En documentant un précédent roman sur la Seconde Guerre mondiale, Kate McAlistair tombe sur l’histoire des Lipizzans, ces chevaux blancs que Hitler voulait transformer en race parfaite. Ancienne cavalière, elle s’intéresse de près à l’opération Cowboy, orchestrée par le général Patton pour sauver ces chevaux menacés par les bombardements, dans un scénario qu’elle compare à un western.

Une lueur d’humanité au cœur du chaos

Ce qui la touche, c’est l’anachronisme de cette opération, menée alors même que les Américains découvrent les camps. Les Lipizzans incarnent selon elle un savoir faire vieux de plus de quatre cents ans, aujourd’hui classé au patrimoine de l’Unesco, et leur sauvetage rappelle celui des œuvres d’art spoliées.

Une histoire alsacienne transmise en héritage

Le personnage de Tomek, prisonnier du STO devenu dresseur, doit beaucoup à l’histoire familiale de l’autrice, alsacienne d’origine, dont un grand père fut lui aussi réquisitionné de force par l’armée allemande. Tomek appartient également au peuple yéniche, ce qui permet à Kate McAlistair d’aborder la persécution sous un double angle.
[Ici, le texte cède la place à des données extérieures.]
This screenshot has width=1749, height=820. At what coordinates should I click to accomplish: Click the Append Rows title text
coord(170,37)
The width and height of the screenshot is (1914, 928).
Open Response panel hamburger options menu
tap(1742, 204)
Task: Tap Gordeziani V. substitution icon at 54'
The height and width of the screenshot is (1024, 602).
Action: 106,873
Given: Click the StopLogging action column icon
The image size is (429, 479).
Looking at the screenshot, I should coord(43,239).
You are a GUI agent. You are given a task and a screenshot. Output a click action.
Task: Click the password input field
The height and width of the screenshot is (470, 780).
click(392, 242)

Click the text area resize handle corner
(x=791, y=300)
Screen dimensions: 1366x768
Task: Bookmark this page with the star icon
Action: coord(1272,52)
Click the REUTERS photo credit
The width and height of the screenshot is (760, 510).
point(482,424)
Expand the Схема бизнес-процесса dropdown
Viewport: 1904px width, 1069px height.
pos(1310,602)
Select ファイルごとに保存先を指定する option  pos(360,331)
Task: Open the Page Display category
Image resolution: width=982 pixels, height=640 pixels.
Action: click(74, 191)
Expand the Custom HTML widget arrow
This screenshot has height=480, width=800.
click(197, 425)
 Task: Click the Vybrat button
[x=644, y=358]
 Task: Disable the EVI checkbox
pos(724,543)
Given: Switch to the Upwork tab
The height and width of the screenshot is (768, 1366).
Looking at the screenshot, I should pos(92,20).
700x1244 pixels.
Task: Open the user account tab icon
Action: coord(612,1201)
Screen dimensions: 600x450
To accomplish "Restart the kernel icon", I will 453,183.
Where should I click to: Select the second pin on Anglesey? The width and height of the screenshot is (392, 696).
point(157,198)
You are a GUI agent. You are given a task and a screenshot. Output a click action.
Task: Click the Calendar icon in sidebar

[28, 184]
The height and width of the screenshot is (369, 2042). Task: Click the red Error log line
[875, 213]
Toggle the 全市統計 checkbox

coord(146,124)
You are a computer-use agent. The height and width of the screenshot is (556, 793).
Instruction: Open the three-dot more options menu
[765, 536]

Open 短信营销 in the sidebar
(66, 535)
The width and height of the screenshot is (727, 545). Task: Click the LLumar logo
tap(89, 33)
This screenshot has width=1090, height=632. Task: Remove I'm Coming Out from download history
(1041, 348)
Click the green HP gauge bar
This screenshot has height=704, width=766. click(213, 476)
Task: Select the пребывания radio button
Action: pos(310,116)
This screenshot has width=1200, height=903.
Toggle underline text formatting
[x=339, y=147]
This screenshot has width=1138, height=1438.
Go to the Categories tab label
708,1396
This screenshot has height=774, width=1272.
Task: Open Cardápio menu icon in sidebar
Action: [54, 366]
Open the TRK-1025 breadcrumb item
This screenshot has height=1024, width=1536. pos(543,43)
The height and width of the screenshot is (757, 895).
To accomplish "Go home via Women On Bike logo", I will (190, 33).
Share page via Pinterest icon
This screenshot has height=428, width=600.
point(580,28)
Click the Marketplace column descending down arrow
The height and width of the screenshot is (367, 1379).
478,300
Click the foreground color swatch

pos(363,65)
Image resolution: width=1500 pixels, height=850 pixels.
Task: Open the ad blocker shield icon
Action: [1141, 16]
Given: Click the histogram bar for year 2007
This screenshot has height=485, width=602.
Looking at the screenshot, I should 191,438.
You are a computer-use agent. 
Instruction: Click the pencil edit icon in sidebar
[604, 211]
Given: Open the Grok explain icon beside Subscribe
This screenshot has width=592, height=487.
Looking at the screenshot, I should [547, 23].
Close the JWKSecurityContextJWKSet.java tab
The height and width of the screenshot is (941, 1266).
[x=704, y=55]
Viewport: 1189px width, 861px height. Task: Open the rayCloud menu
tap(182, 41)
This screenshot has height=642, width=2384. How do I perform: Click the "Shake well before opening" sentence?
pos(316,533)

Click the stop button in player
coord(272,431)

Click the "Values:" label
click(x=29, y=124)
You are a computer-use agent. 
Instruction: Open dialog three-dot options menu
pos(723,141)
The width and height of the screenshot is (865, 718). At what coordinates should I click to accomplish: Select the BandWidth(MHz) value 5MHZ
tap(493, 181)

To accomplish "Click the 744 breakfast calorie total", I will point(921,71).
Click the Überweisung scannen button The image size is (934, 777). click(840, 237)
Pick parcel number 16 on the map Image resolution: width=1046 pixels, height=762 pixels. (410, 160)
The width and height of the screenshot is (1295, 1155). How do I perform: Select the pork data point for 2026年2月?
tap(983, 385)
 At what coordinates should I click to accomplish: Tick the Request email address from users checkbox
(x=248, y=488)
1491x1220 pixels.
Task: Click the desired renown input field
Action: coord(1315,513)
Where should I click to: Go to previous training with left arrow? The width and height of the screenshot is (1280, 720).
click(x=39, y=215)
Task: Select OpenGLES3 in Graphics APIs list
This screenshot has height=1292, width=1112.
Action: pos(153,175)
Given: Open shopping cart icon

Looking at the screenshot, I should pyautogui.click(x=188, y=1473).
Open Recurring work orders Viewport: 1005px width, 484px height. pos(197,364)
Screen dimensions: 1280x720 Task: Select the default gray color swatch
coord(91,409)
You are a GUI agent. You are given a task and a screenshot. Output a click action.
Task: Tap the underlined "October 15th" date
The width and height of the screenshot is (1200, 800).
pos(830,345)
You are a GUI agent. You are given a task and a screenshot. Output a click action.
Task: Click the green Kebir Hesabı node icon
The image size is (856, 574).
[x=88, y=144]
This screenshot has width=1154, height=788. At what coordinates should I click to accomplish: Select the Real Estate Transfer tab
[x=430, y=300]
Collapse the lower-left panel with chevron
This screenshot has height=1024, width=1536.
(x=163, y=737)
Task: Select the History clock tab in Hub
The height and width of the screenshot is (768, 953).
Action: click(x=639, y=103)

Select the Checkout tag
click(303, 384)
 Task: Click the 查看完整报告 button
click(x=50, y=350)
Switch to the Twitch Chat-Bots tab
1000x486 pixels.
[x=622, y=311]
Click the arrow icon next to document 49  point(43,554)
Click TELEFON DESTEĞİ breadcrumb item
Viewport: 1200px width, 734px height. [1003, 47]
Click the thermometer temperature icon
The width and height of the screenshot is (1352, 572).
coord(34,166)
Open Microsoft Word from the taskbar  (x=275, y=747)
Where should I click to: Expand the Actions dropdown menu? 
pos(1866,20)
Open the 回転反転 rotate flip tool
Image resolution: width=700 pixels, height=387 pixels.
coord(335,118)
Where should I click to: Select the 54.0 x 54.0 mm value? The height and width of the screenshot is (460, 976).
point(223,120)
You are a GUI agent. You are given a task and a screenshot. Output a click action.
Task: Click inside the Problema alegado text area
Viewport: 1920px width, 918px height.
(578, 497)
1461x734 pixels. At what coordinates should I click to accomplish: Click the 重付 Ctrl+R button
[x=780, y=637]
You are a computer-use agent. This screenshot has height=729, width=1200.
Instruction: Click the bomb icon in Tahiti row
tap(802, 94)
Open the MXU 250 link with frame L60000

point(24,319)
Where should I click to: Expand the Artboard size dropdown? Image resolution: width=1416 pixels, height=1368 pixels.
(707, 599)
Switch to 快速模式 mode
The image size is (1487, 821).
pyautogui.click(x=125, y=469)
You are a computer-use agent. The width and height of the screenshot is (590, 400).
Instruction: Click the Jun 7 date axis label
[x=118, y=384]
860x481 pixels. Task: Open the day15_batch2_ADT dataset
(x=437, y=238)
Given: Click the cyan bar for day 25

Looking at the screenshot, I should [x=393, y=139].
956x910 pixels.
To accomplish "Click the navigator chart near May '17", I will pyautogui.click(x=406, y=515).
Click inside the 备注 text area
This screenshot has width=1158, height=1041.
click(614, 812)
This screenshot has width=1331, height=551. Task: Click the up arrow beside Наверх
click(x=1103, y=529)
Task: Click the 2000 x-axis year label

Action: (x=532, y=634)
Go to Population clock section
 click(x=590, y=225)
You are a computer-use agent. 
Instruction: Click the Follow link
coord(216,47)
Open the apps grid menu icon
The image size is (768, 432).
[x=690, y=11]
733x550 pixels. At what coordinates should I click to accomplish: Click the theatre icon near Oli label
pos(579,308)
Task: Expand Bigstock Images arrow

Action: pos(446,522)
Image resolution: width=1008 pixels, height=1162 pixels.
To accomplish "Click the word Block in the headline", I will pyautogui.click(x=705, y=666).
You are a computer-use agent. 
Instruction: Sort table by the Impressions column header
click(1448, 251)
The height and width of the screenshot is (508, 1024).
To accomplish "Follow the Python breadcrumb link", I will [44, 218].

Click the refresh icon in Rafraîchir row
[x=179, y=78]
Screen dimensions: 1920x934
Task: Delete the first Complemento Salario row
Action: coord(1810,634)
Une alliance improbable entre ennemis

Le roman réunit officiers américains et allemands autour d’un même objectif, épisode rare de collaboration entre Nazis et Alliés. Kate McAlistair y voit un mélange de pragmatisme, à l’approche de la défaite, et de fierté impériale autrichienne, incarnée aussi par le général Patton lui même, ancien joueur de polo.
Kate McAlistair prépare déjà un nouveau roman inspiré de faits réels, autour d’un mystérieux tigre échappé d’un cirque dans l’Australie du dix neuvième siècle.

Les Anges Blancs de Vienne est publié aux éditions L’Archipel.